Saved data entries:
**********

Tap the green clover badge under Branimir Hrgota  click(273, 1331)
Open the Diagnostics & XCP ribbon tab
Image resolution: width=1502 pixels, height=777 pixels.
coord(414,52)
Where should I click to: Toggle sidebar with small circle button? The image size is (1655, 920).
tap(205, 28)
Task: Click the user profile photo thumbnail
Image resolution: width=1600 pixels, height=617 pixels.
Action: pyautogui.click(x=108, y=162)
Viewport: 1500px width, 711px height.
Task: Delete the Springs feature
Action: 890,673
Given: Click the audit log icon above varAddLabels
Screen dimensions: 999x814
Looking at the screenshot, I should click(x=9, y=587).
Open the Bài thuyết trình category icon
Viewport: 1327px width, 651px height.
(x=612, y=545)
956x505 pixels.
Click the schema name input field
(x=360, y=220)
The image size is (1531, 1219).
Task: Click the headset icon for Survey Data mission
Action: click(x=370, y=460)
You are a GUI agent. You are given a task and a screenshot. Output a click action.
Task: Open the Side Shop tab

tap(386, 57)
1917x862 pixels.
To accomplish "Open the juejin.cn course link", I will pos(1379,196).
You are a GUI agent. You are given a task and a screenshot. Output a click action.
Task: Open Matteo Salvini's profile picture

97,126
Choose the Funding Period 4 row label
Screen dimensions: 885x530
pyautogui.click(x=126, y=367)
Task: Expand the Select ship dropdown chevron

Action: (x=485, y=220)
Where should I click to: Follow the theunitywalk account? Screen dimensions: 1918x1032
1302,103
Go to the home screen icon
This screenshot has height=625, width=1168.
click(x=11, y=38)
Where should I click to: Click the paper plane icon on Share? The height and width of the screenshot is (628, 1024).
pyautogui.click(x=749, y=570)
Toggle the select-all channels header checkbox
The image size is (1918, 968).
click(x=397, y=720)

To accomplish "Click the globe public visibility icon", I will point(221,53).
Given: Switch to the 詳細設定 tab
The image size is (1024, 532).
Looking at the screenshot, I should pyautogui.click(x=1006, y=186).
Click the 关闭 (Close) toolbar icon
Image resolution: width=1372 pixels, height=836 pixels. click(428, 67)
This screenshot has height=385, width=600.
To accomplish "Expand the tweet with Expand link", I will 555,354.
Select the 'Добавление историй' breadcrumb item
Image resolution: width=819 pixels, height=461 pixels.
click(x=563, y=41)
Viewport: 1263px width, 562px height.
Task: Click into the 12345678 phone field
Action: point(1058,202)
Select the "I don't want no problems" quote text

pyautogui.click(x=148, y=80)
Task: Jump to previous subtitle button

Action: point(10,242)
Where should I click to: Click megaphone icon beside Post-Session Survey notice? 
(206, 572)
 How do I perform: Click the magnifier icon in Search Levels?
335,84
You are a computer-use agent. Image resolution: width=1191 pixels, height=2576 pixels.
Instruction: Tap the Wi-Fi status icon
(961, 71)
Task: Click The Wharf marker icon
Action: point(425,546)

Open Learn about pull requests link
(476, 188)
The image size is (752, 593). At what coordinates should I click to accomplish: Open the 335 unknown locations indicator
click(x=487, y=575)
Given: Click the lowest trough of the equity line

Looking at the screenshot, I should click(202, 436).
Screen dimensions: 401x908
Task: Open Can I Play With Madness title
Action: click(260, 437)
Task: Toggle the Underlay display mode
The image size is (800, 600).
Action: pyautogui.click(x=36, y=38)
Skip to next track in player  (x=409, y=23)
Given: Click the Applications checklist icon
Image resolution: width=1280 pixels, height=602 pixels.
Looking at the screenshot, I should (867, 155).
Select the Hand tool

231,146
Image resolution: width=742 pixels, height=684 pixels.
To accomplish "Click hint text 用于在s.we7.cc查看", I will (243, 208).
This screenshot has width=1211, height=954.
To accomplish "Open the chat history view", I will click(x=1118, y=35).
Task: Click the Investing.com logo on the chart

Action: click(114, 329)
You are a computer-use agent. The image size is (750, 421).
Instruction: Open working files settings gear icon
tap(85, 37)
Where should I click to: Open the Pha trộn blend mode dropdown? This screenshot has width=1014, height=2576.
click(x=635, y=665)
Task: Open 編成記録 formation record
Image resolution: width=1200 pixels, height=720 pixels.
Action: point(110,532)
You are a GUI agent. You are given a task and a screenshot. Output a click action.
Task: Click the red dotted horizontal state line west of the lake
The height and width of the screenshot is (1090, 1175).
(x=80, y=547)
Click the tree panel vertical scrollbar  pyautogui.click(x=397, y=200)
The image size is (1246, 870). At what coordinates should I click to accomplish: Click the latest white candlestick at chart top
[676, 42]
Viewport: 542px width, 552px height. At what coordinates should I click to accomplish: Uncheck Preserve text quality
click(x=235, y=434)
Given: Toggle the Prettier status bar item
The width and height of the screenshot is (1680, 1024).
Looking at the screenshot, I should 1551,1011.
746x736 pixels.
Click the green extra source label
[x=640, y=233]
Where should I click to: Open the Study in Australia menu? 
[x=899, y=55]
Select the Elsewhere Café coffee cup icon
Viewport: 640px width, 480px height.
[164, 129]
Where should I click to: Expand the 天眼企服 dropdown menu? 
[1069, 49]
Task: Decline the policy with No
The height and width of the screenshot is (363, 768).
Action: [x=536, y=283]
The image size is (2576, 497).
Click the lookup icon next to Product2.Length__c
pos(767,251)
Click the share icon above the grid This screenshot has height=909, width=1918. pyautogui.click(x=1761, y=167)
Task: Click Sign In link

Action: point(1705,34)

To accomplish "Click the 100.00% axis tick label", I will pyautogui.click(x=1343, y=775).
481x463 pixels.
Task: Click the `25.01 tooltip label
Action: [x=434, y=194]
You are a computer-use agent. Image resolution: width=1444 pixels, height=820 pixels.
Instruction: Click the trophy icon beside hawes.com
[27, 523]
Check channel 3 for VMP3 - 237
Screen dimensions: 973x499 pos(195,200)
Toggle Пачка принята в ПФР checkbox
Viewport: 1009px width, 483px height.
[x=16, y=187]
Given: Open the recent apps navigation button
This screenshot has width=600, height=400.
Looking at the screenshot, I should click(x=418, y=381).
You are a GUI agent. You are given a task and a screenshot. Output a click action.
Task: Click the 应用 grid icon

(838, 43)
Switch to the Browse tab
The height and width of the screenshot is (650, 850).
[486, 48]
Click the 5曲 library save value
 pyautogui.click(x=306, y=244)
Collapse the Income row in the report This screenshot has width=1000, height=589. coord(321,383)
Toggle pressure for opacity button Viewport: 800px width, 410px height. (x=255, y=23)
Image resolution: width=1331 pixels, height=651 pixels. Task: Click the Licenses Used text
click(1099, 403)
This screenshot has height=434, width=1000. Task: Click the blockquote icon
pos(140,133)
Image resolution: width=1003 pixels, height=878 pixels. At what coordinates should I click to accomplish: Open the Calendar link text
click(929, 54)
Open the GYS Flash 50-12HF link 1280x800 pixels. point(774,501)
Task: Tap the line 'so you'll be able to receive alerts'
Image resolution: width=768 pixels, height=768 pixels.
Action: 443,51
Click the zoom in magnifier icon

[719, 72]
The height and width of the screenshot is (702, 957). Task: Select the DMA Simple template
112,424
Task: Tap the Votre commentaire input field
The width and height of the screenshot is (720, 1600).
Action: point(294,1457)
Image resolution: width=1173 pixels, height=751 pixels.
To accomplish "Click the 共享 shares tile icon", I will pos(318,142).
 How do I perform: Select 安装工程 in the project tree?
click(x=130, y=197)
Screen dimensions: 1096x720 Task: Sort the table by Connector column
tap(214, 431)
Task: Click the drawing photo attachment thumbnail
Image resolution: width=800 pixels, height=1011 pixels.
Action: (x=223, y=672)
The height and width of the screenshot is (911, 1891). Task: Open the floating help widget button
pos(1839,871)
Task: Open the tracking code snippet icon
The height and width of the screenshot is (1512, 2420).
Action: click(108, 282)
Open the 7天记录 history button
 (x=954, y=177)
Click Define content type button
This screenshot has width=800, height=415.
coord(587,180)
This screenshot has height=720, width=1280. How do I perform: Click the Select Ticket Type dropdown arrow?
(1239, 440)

**********

_Assignment_
Using the records above, work out how many lines hold the string "computer"; answer with that number alone.

_Task output_
3